--- START ---

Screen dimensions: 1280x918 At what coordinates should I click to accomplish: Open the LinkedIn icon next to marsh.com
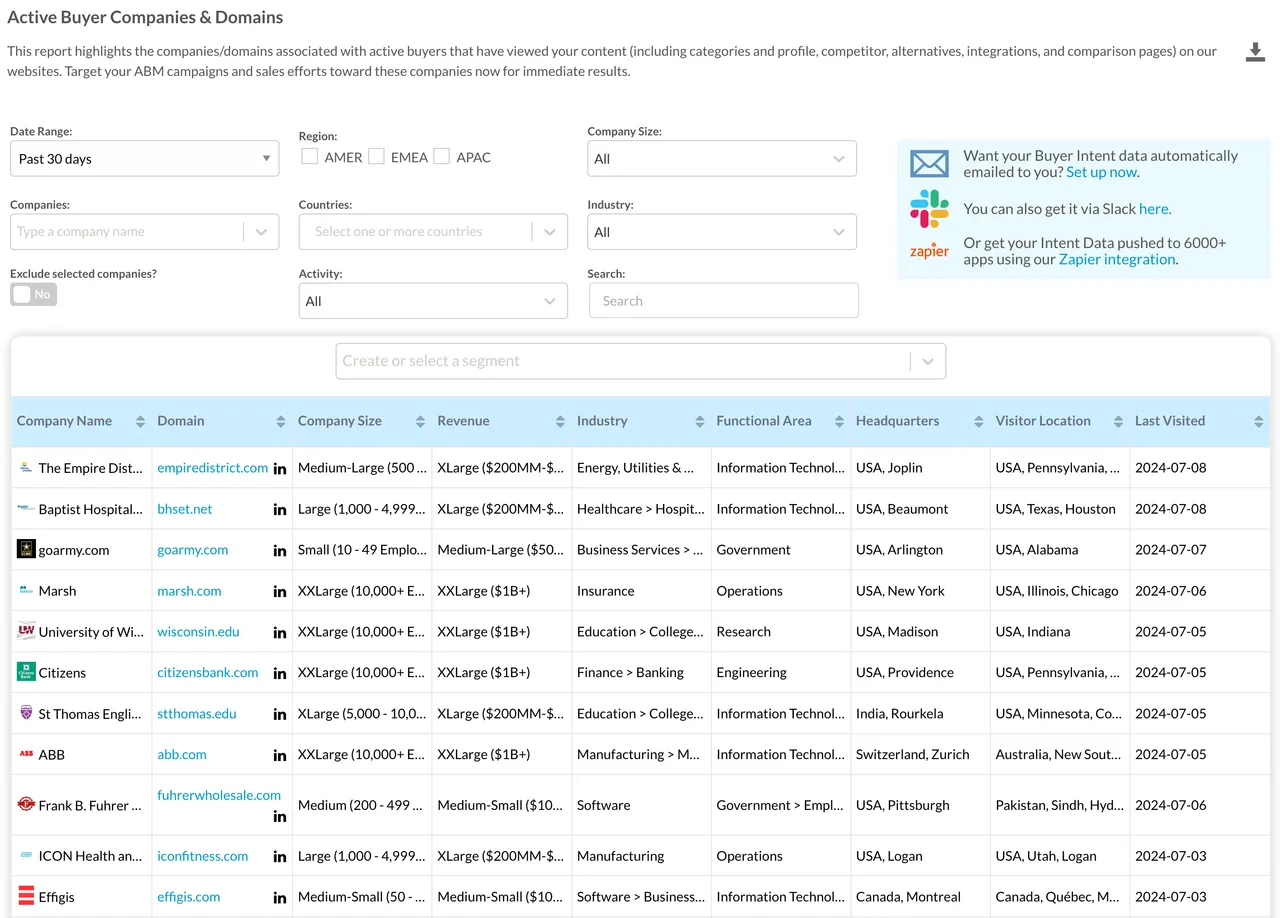279,590
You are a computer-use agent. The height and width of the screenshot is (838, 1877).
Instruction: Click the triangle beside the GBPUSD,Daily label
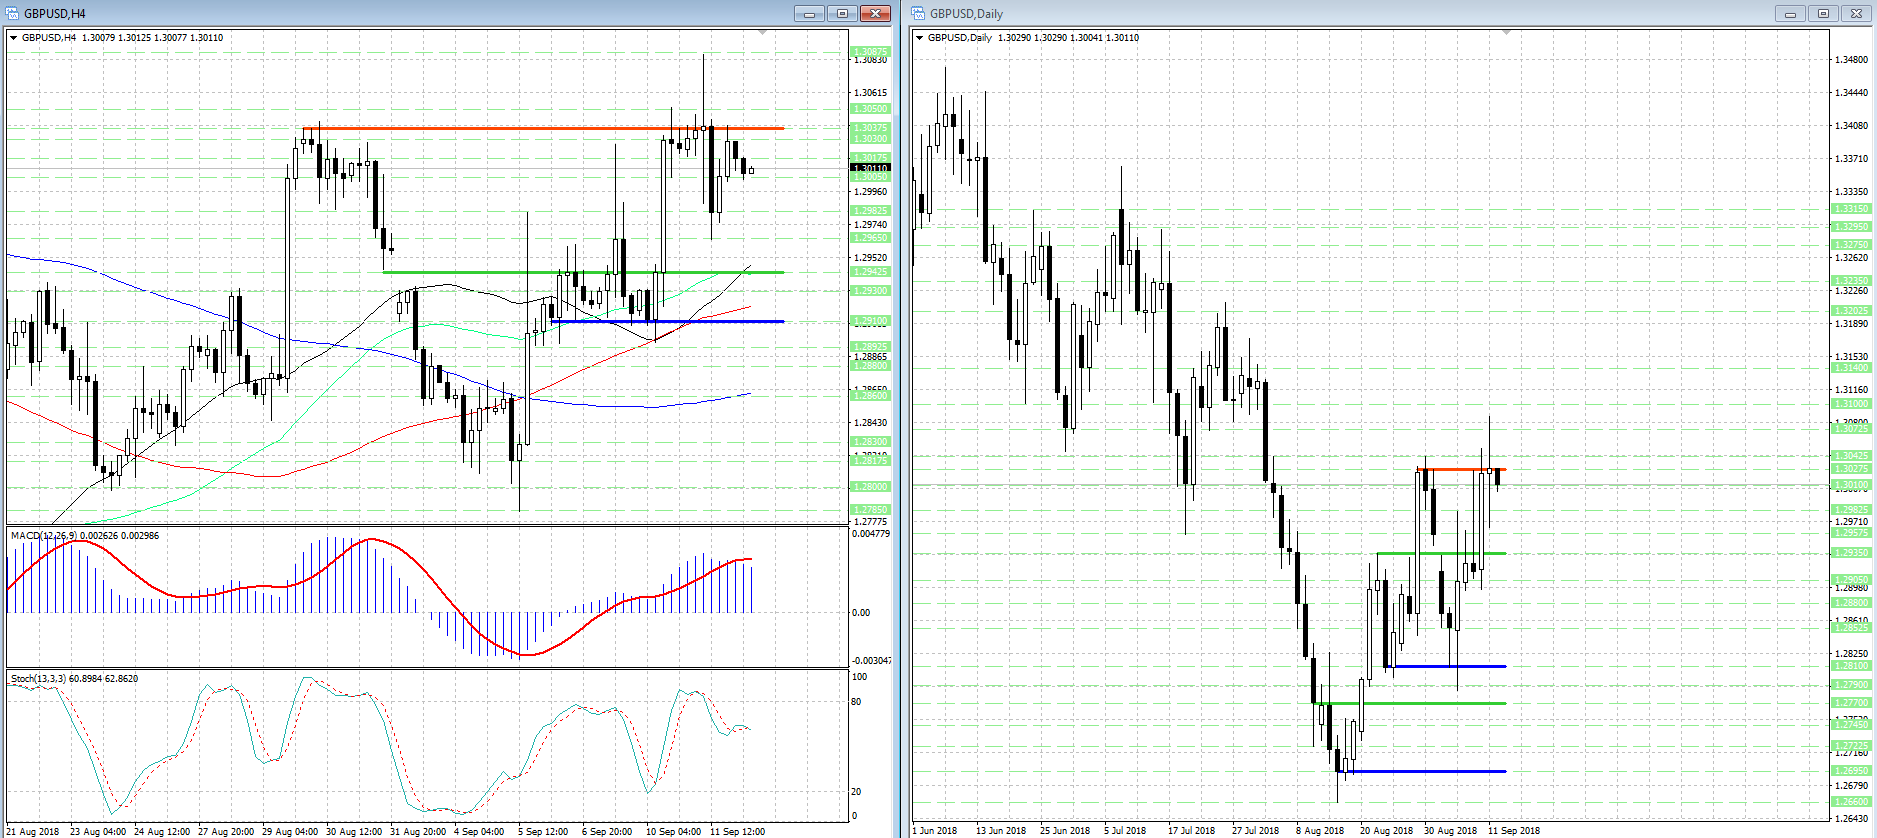pyautogui.click(x=920, y=38)
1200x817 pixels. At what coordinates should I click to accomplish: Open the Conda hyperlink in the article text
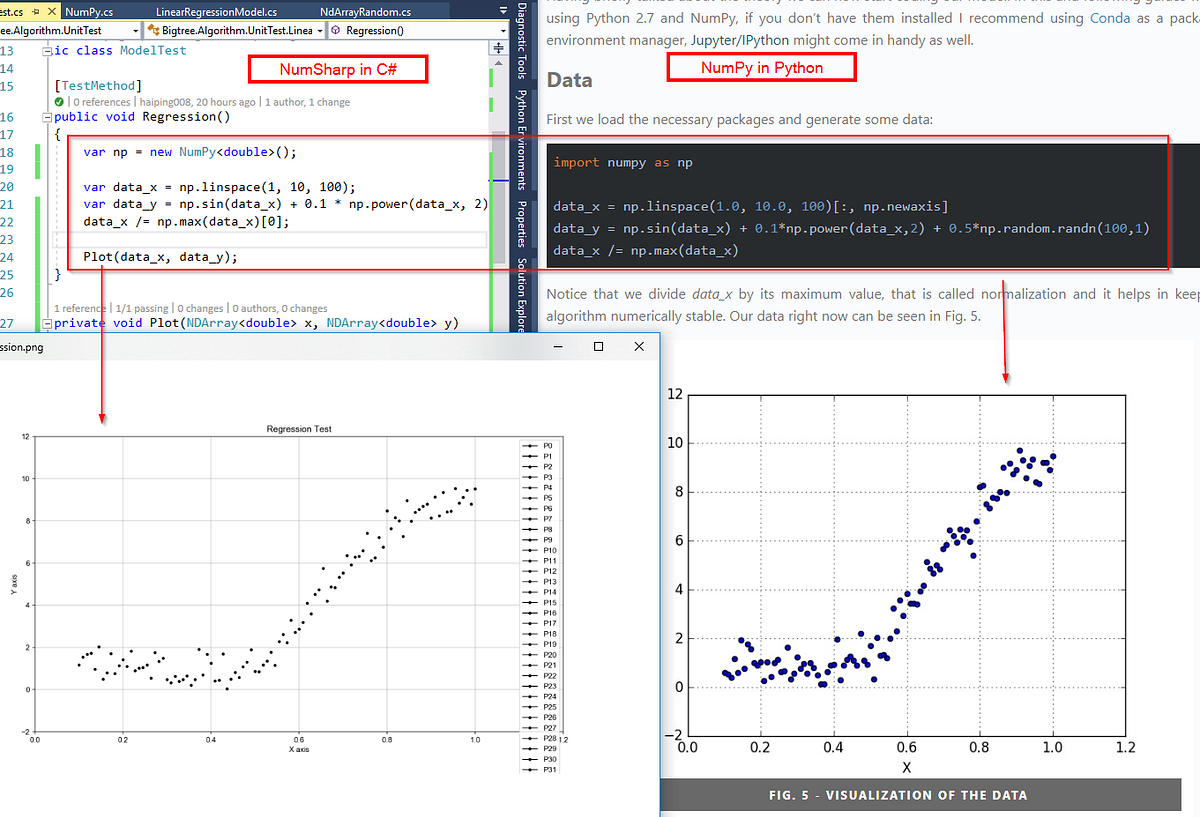click(x=1110, y=17)
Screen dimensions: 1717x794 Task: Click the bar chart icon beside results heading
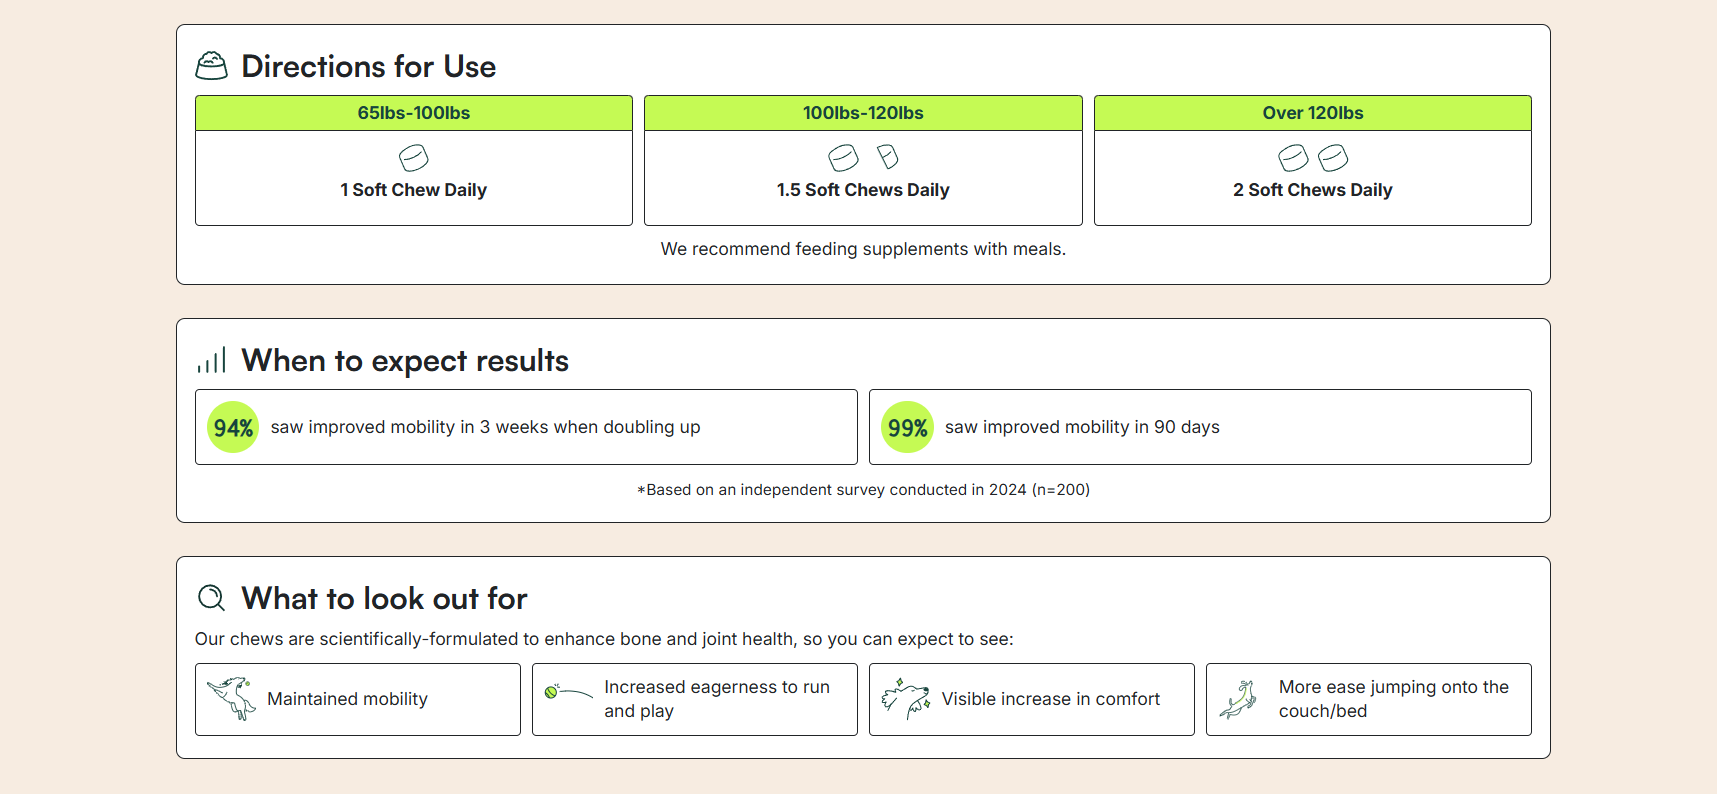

--- END ---

EXERCISE | The aim is an exact repeat of the entire listing, stripped of pictures.

ANSWER TO THE EXERCISE |
Screen dimensions: 1280x918 At what coordinates should I click to accomplish: Open the LinkedIn icon next to marsh.com
279,590
You are a computer-use agent. The height and width of the screenshot is (838, 1877).
Instruction: Click the triangle beside the GBPUSD,Daily label
pyautogui.click(x=920, y=38)
1200x817 pixels. At what coordinates should I click to accomplish: Open the Conda hyperlink in the article text
click(x=1110, y=17)
Screen dimensions: 1717x794 Task: Click the bar chart icon beside results heading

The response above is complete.